Recensione
Christine Fauvet-Mycia, Le Figaro, 24/06/2011

Intervista di Antonio Gibelli al quotidiano francese "Le Figaro"

Professeur d'histoire contemporaine à l'université de Gênes, Antonio Gibelli revient sur les signes qui annoncent la fin d'un système politique qu'il décrypte avec finesse dans Berlusconi ou la démocratie autoritaire (Ed. Belin).

Gibelli : "Les Italiens sortent de l'illusion berlusconienne"

LE FIGARO. - Comment expliquez-vous cette succession de revers pour Silvio Berlusconi?

Antonio GIBELLI. - La crise économique a mis fin aux illusions de nombreuses catégories sociales, particulièrement les jeunes confrontés à un chômage qui touche presque 30% d'entre eux. Une succession de scandales a entaché l'image du leader. Il est apparu vieilli, obsédé par l'amour de soi et ses problèmes personnels. Aucune de ses promesses les plus importantes, à commencer par la réduction de la pression fiscale, n'a été tenue, alors qu'il est au pouvoir depuis dix ans. Son message a perdu de sa force, il est devenu lassant, répétitif. Le magicien ne parvient plus à envoûter son public et de nombreux Italiens lui ont tourné le dos. L'action de la société civile a-t-elle été déterminante?

Malgré la grande efficacité de la machine à conditionner berlusconienne, cet énorme pouvoir de persuasion, de corruption et de mystification, cette habileté à interpréter les humeurs dominantes, la société italienne ne s'est pas laissé complètement anesthésier.
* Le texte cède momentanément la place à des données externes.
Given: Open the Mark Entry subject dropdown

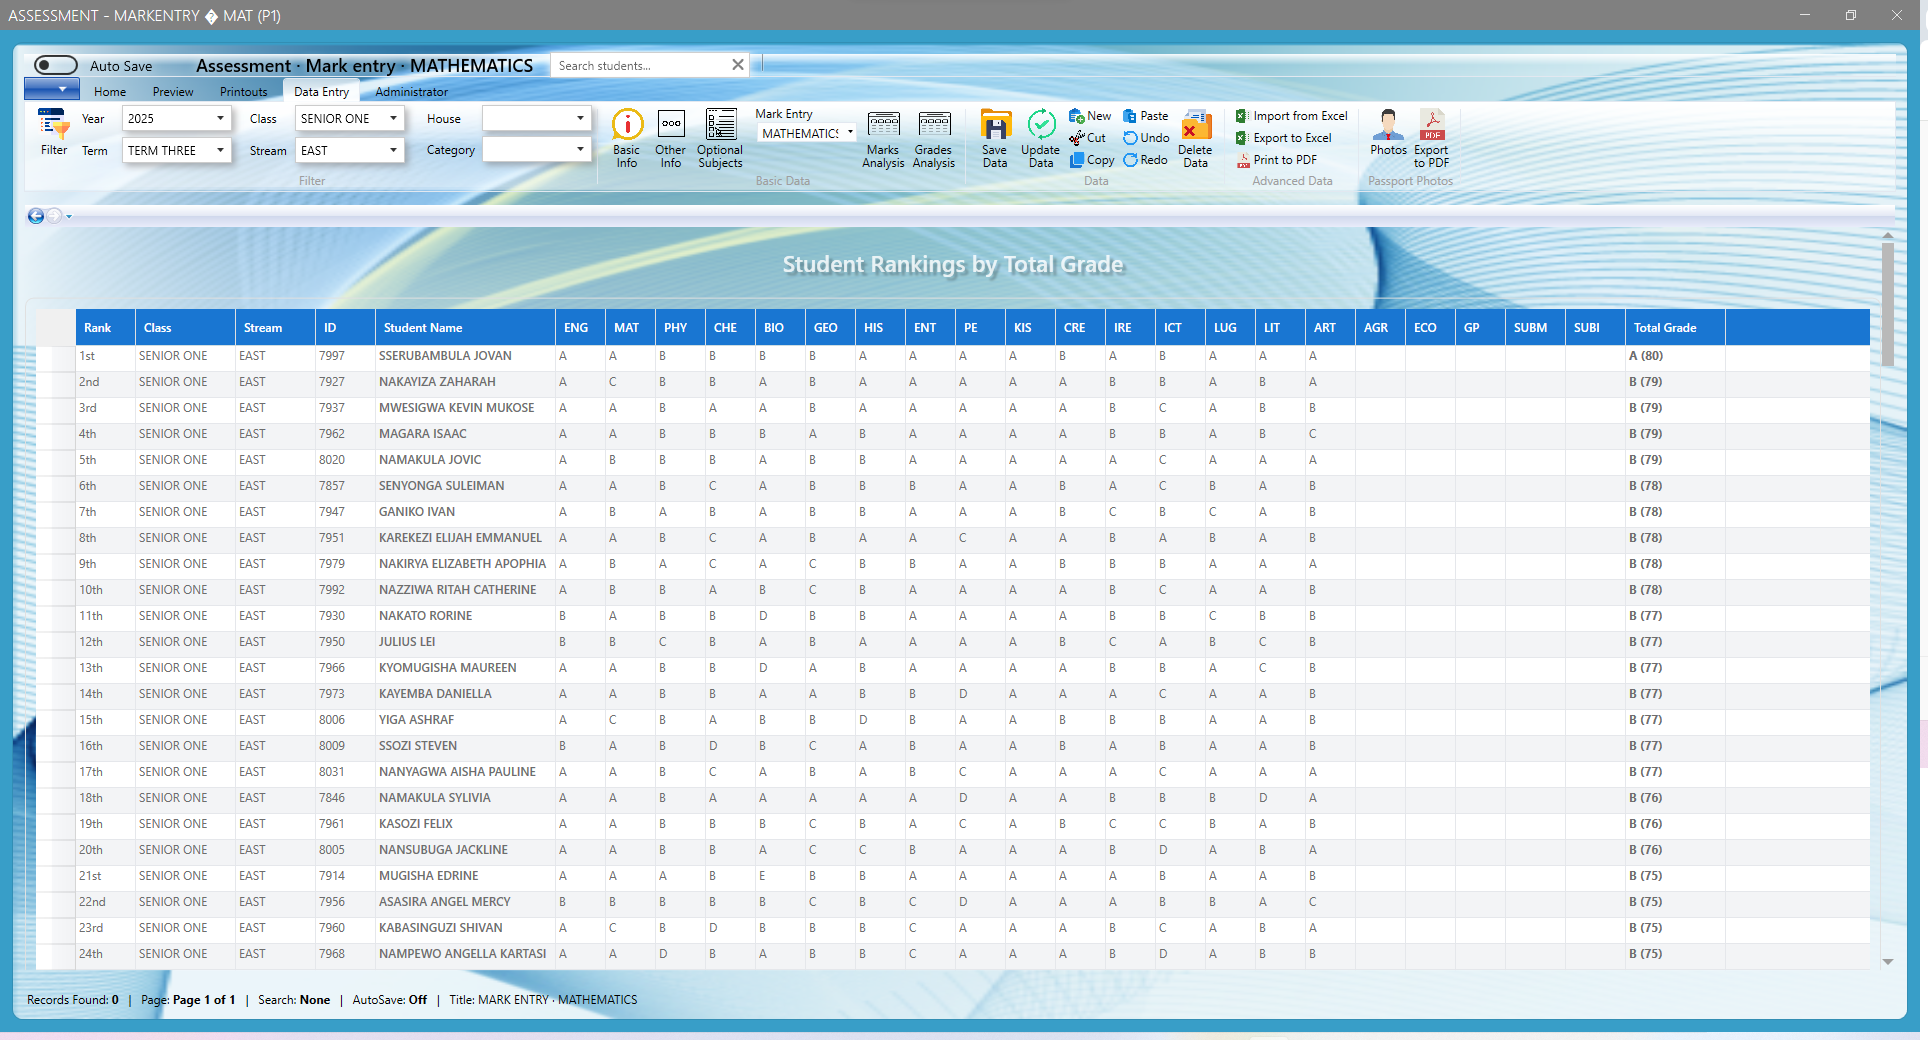Looking at the screenshot, I should coord(850,133).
Dans la magistrature, les institutions, le monde de la culture et même les médias, les résistances n'ont jamais manqué. Tout au long de ces deux dernières années, elles se sont même accentuées et ont creusé une brèche: de grands rassemblements de femmes réclamant le respect de leur dignité face aux comportements machistes du président du Conseil; l'anniversaire de l'unité italienne célébré avec conviction par une majorité d'Italiens qui ont signifié leur refus d'une privatisation de la nation et de son éclatement, espéré par la Ligue du Nord; la mobilisation des jeunes qui ont utilisé le Web pour opposer l'ironie et la satire à la vulgarité et parfois à la violence de l'entourage du Cavalier lombard. Aujourd'hui, l'édifice berlusconien révèle son caractère artificiel et dépassé.

Pensez-vous que la gauche soit prête?

L'opposition de centre gauche reste faible. Elle n'a pas encore un programme clair ni un leader indiscutable. Mais elle pèse davantage et sa capacité à rassembler les différents courants d'une société en train de changer s'est accrue. Les derniers sondages montrent que la principale formation de l'opposition, le Parti démocrate, réunit un consensus plus large que le Peuple de la liberté de Berlusconi. Il est aujourd'hui le premier parti politique italien. Jusqu'à présent, on avait coutume de dire que l'absence d'une opposition forte et adaptée prolongeait l'emprise de Berlusconi. Aujourd'hui, on peut dire a contrario que la décomposition du système de pouvoir berlusconien -qui se mesure aux multiples divisions au sein de la droite et de son propre parti, mais aussi à la paralysie de l'action gouvernementale-, propulse en avant l'opposition, malgré ses insuffisances. Vous écrivez que le prix à payer pour s'affranchir du berlusconisme risque d'être élevé. La société italienne va-t-elle franchir le pas?

Les Italiens ont cru en Berlusconi, ils ont cru qu'il pouvait résoudre leurs problèmes, ils se sont plu à s'identifier à cet homme qui s'était fait tout seul et a pu tout se permettre. Ils ont eu du mal à se libérer de cette illusion, mais ils ont fini par le faire, comme le montrent les résultats sans équivoque du récent référendum. Tout le monde comprend qu'une époque est terminée, bien qu'il soit très difficile de prévoir combien de temps encore va durer l'agonie et ce qui va suivre. La fin de Berlusconi signifiera la fin du parti qu'il a créé en 1994, la fin de ce rassemblement des droites qu'il a promu et dont il ne reste plus que l'alliance avec la Ligue. Autrement dit, c'est tout un système politique qui est en crise. Reconstruire un nouveau modèle politique et sortir le pays de la stagnation économique ne sera pas facile, mais il n'y a pas le choix et les Italiens l'ont compris.